### Extracted information:
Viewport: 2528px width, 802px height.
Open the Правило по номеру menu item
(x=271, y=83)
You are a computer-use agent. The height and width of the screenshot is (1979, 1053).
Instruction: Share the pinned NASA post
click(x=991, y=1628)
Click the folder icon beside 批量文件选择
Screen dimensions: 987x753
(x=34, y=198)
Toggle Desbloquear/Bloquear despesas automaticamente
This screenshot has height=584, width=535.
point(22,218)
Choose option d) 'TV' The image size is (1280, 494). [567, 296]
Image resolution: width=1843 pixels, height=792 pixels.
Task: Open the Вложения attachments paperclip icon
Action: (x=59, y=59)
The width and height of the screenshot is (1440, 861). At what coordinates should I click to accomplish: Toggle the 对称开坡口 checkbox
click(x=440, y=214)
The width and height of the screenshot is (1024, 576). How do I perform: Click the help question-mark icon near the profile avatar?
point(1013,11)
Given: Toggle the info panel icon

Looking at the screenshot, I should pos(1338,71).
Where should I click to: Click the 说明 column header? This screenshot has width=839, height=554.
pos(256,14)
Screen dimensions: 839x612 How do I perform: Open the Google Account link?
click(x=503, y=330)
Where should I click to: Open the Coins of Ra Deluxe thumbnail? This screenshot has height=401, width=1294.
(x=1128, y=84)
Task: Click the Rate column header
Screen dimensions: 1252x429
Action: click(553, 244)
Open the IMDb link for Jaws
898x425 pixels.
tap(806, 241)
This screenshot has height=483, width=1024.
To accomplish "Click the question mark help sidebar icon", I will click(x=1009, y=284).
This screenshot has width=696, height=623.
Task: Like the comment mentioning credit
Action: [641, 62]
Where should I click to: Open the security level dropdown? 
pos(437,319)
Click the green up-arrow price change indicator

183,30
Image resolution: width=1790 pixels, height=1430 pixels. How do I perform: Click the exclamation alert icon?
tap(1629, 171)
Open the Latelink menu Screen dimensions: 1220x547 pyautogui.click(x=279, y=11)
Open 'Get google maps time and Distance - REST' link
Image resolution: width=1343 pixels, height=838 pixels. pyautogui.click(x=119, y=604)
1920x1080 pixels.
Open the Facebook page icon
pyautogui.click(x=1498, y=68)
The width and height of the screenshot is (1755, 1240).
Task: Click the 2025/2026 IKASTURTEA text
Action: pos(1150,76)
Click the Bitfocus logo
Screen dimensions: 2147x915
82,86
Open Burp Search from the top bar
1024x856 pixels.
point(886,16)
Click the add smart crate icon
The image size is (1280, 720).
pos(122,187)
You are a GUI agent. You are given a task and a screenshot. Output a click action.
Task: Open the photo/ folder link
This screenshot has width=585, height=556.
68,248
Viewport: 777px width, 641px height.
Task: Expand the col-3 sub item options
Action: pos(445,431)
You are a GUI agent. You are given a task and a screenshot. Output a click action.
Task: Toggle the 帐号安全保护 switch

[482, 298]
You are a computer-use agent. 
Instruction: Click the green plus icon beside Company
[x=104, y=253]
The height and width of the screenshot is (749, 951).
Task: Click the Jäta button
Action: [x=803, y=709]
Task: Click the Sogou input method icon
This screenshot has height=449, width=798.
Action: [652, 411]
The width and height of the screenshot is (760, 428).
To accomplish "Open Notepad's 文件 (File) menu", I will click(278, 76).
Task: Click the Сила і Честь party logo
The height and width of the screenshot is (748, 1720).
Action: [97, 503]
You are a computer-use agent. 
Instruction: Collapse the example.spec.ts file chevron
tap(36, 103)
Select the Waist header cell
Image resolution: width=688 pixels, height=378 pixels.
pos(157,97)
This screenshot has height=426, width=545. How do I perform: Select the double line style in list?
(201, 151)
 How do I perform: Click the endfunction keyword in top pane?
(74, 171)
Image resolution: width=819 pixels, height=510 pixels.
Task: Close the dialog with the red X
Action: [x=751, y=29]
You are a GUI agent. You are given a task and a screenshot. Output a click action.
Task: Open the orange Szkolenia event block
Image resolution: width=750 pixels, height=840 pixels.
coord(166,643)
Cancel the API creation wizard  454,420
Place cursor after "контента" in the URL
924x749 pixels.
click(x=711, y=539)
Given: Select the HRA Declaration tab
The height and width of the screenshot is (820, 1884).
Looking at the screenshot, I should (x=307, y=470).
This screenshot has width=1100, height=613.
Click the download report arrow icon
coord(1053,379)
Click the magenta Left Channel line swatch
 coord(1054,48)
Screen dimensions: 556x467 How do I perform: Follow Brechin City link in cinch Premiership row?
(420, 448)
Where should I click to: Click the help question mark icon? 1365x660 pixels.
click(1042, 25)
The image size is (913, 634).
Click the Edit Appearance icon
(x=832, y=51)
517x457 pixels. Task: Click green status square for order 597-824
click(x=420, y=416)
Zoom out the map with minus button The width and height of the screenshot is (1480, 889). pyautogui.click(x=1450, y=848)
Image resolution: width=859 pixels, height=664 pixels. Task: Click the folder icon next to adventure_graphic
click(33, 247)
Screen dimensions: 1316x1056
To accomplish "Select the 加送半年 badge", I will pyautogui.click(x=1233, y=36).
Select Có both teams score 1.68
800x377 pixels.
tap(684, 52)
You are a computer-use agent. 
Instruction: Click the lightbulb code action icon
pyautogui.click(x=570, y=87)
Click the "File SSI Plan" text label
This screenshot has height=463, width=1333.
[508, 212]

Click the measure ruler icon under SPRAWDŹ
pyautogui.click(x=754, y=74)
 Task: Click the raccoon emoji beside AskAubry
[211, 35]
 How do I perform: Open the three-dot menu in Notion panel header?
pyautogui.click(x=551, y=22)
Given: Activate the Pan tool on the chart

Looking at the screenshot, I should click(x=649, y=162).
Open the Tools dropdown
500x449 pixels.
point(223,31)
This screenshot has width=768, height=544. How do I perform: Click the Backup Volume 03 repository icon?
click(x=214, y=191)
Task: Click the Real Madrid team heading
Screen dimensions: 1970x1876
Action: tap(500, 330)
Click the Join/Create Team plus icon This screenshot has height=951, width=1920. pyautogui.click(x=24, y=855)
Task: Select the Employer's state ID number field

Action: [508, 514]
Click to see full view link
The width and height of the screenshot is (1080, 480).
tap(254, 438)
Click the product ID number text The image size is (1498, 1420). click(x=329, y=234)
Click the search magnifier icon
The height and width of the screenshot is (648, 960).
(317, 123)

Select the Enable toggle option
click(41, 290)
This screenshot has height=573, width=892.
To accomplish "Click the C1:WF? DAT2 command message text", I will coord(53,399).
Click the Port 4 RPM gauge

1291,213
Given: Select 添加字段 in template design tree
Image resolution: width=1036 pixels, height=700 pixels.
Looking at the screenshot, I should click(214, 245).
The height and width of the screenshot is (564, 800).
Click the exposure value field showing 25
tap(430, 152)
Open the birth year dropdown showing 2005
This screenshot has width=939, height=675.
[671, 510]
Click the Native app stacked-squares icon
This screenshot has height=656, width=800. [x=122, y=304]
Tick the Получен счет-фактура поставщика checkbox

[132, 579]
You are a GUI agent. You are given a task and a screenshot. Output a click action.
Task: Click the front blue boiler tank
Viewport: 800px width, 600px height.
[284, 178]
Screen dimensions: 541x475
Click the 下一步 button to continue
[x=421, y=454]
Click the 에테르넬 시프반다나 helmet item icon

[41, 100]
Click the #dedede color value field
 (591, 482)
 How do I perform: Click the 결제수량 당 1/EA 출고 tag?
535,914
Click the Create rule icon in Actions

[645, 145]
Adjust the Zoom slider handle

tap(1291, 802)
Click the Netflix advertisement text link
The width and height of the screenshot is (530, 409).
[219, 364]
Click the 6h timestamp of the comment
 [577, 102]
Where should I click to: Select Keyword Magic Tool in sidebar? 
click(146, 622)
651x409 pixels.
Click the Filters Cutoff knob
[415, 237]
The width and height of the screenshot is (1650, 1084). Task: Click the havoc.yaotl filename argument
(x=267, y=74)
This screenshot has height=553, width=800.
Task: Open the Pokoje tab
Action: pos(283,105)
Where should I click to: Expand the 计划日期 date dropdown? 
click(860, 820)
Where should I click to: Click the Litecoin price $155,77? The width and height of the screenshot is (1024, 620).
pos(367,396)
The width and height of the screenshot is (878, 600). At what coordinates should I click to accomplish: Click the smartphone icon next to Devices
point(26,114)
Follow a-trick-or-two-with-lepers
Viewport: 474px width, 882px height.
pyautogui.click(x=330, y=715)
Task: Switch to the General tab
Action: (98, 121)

### What to produce:
Starting at the line that has "Task: Toggle the 帐号安全保护 switch" in the records above, restate word for word every line until the one that has "Task: Click the Sogou input method icon", and include that one as well.

### Solution below:
Task: Toggle the 帐号安全保护 switch

[482, 298]
You are a computer-use agent. 
Instruction: Click the green plus icon beside Company
[x=104, y=253]
The height and width of the screenshot is (749, 951).
Task: Click the Jäta button
Action: [x=803, y=709]
Task: Click the Sogou input method icon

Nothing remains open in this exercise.